[Dataset entries]
----

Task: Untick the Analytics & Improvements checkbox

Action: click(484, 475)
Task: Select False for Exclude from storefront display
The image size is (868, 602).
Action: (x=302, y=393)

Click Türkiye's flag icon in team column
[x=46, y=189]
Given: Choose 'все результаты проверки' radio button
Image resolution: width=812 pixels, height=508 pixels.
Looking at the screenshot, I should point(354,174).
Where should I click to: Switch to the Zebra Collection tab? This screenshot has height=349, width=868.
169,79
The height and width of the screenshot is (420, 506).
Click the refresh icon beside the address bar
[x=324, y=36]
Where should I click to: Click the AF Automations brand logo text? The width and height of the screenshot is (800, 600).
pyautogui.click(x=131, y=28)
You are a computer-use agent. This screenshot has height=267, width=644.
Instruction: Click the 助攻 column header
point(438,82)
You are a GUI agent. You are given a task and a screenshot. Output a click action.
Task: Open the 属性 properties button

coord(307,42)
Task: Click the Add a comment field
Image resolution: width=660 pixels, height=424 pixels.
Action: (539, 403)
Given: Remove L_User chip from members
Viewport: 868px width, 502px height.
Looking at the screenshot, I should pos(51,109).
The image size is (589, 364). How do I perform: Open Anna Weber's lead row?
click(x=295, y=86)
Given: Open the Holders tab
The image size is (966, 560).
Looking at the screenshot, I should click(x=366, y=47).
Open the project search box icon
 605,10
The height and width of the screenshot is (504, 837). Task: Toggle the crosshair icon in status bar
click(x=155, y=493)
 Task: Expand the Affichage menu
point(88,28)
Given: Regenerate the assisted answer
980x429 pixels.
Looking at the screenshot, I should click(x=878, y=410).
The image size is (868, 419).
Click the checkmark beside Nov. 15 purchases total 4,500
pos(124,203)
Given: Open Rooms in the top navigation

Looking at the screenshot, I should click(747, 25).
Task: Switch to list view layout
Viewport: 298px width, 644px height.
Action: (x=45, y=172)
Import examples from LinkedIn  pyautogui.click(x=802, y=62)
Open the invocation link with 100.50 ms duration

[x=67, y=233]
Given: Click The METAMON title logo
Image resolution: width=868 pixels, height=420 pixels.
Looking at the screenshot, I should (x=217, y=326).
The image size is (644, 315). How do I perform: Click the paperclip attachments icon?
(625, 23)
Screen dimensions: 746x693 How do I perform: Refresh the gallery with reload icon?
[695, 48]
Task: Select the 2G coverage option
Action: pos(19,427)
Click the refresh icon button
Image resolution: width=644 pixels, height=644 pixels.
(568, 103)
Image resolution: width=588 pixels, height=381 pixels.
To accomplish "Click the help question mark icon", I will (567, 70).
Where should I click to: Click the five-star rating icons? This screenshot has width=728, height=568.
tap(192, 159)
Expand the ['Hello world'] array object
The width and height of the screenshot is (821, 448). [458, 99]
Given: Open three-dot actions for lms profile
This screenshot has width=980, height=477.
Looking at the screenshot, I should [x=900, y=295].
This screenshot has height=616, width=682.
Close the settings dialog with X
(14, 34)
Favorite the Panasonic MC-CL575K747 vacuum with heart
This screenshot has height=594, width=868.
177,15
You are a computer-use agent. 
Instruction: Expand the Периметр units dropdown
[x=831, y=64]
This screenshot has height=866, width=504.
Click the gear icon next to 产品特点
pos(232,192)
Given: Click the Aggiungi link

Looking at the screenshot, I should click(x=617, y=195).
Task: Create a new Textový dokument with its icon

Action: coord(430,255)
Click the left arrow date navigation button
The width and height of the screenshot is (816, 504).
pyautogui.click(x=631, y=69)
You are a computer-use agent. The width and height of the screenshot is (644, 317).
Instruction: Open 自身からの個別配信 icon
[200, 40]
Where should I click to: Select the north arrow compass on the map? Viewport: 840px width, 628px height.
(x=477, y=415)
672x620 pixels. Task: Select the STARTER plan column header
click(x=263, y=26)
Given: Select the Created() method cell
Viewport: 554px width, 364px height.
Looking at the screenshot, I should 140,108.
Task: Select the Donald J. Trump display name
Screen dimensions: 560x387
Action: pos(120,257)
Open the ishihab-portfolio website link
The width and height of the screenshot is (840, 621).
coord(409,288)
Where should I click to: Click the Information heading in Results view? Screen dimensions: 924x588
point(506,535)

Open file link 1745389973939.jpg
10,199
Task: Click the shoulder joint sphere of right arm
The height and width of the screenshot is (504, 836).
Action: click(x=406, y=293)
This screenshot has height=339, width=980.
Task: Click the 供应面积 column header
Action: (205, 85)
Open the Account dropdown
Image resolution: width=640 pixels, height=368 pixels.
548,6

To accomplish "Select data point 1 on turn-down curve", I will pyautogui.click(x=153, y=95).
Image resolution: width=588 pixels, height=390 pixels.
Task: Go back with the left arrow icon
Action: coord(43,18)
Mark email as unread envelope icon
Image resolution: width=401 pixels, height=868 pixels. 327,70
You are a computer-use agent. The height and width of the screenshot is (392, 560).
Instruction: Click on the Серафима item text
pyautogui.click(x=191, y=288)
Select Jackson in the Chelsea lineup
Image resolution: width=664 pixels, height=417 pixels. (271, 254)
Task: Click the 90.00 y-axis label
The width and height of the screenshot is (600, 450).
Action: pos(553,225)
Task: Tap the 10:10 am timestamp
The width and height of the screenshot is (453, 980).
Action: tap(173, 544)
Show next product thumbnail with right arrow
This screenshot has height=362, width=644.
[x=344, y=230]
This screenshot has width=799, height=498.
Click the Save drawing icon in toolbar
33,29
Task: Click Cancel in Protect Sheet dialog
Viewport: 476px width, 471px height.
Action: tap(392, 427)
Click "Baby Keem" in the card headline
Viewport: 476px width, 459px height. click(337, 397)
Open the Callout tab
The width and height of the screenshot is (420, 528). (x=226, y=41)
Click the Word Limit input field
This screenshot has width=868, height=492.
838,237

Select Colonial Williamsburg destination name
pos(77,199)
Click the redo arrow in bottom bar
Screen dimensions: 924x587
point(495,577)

----

> **What the task asks**
All of the entries above need to be reproduced verbatim.

> **Exercise solution**
Task: Untick the Analytics & Improvements checkbox

Action: click(484, 475)
Task: Select False for Exclude from storefront display
The image size is (868, 602).
Action: (x=302, y=393)

Click Türkiye's flag icon in team column
[x=46, y=189]
Given: Choose 'все результаты проверки' radio button
Image resolution: width=812 pixels, height=508 pixels.
Looking at the screenshot, I should point(354,174).
Where should I click to: Switch to the Zebra Collection tab? This screenshot has height=349, width=868.
169,79
The height and width of the screenshot is (420, 506).
Click the refresh icon beside the address bar
[x=324, y=36]
Where should I click to: Click the AF Automations brand logo text? The width and height of the screenshot is (800, 600).
pyautogui.click(x=131, y=28)
You are a computer-use agent. This screenshot has height=267, width=644.
Instruction: Click the 助攻 column header
point(438,82)
You are a GUI agent. You are given a task and a screenshot. Output a click action.
Task: Open the 属性 properties button

coord(307,42)
Task: Click the Add a comment field
Image resolution: width=660 pixels, height=424 pixels.
Action: (539, 403)
Given: Remove L_User chip from members
Viewport: 868px width, 502px height.
Looking at the screenshot, I should pos(51,109).
The image size is (589, 364). How do I perform: Open Anna Weber's lead row?
click(x=295, y=86)
Given: Open the Holders tab
The image size is (966, 560).
Looking at the screenshot, I should click(x=366, y=47).
Open the project search box icon
 605,10
The height and width of the screenshot is (504, 837). Task: Toggle the crosshair icon in status bar
click(x=155, y=493)
 Task: Expand the Affichage menu
point(88,28)
Given: Regenerate the assisted answer
980x429 pixels.
Looking at the screenshot, I should click(x=878, y=410).
The image size is (868, 419).
Click the checkmark beside Nov. 15 purchases total 4,500
pos(124,203)
Given: Open Rooms in the top navigation

Looking at the screenshot, I should click(747, 25).
Task: Switch to list view layout
Viewport: 298px width, 644px height.
Action: (x=45, y=172)
Import examples from LinkedIn  pyautogui.click(x=802, y=62)
Open the invocation link with 100.50 ms duration

[x=67, y=233]
Given: Click The METAMON title logo
Image resolution: width=868 pixels, height=420 pixels.
Looking at the screenshot, I should (x=217, y=326).
The image size is (644, 315). How do I perform: Click the paperclip attachments icon?
(625, 23)
Screen dimensions: 746x693 How do I perform: Refresh the gallery with reload icon?
[695, 48]
Task: Select the 2G coverage option
Action: pos(19,427)
Click the refresh icon button
Image resolution: width=644 pixels, height=644 pixels.
(568, 103)
Image resolution: width=588 pixels, height=381 pixels.
To accomplish "Click the help question mark icon", I will (567, 70).
Where should I click to: Click the five-star rating icons? This screenshot has width=728, height=568.
tap(192, 159)
Expand the ['Hello world'] array object
The width and height of the screenshot is (821, 448). [458, 99]
Given: Open three-dot actions for lms profile
This screenshot has width=980, height=477.
Looking at the screenshot, I should [x=900, y=295].
This screenshot has height=616, width=682.
Close the settings dialog with X
(14, 34)
Favorite the Panasonic MC-CL575K747 vacuum with heart
This screenshot has height=594, width=868.
177,15
You are a computer-use agent. 
Instruction: Expand the Периметр units dropdown
[x=831, y=64]
This screenshot has height=866, width=504.
Click the gear icon next to 产品特点
pos(232,192)
Given: Click the Aggiungi link

Looking at the screenshot, I should click(x=617, y=195).
Task: Create a new Textový dokument with its icon

Action: coord(430,255)
Click the left arrow date navigation button
The width and height of the screenshot is (816, 504).
pyautogui.click(x=631, y=69)
You are a computer-use agent. The width and height of the screenshot is (644, 317).
Instruction: Open 自身からの個別配信 icon
[200, 40]
Where should I click to: Select the north arrow compass on the map? Viewport: 840px width, 628px height.
(x=477, y=415)
672x620 pixels. Task: Select the STARTER plan column header
click(x=263, y=26)
Given: Select the Created() method cell
Viewport: 554px width, 364px height.
Looking at the screenshot, I should 140,108.
Task: Select the Donald J. Trump display name
Screen dimensions: 560x387
Action: pos(120,257)
Open the ishihab-portfolio website link
The width and height of the screenshot is (840, 621).
coord(409,288)
Where should I click to: Click the Information heading in Results view? Screen dimensions: 924x588
point(506,535)

Open file link 1745389973939.jpg
10,199
Task: Click the shoulder joint sphere of right arm
The height and width of the screenshot is (504, 836).
Action: click(x=406, y=293)
This screenshot has height=339, width=980.
Task: Click the 供应面积 column header
Action: (205, 85)
Open the Account dropdown
Image resolution: width=640 pixels, height=368 pixels.
548,6

To accomplish "Select data point 1 on turn-down curve", I will pyautogui.click(x=153, y=95).
Image resolution: width=588 pixels, height=390 pixels.
Task: Go back with the left arrow icon
Action: coord(43,18)
Mark email as unread envelope icon
Image resolution: width=401 pixels, height=868 pixels. 327,70
You are a computer-use agent. The height and width of the screenshot is (392, 560).
Instruction: Click on the Серафима item text
pyautogui.click(x=191, y=288)
Select Jackson in the Chelsea lineup
Image resolution: width=664 pixels, height=417 pixels. (271, 254)
Task: Click the 90.00 y-axis label
The width and height of the screenshot is (600, 450).
Action: pos(553,225)
Task: Tap the 10:10 am timestamp
The width and height of the screenshot is (453, 980).
Action: tap(173, 544)
Show next product thumbnail with right arrow
This screenshot has height=362, width=644.
[x=344, y=230]
This screenshot has width=799, height=498.
Click the Save drawing icon in toolbar
33,29
Task: Click Cancel in Protect Sheet dialog
Viewport: 476px width, 471px height.
Action: tap(392, 427)
Click "Baby Keem" in the card headline
Viewport: 476px width, 459px height. click(337, 397)
Open the Callout tab
The width and height of the screenshot is (420, 528). (x=226, y=41)
Click the Word Limit input field
This screenshot has width=868, height=492.
838,237

Select Colonial Williamsburg destination name
pos(77,199)
Click the redo arrow in bottom bar
Screen dimensions: 924x587
point(495,577)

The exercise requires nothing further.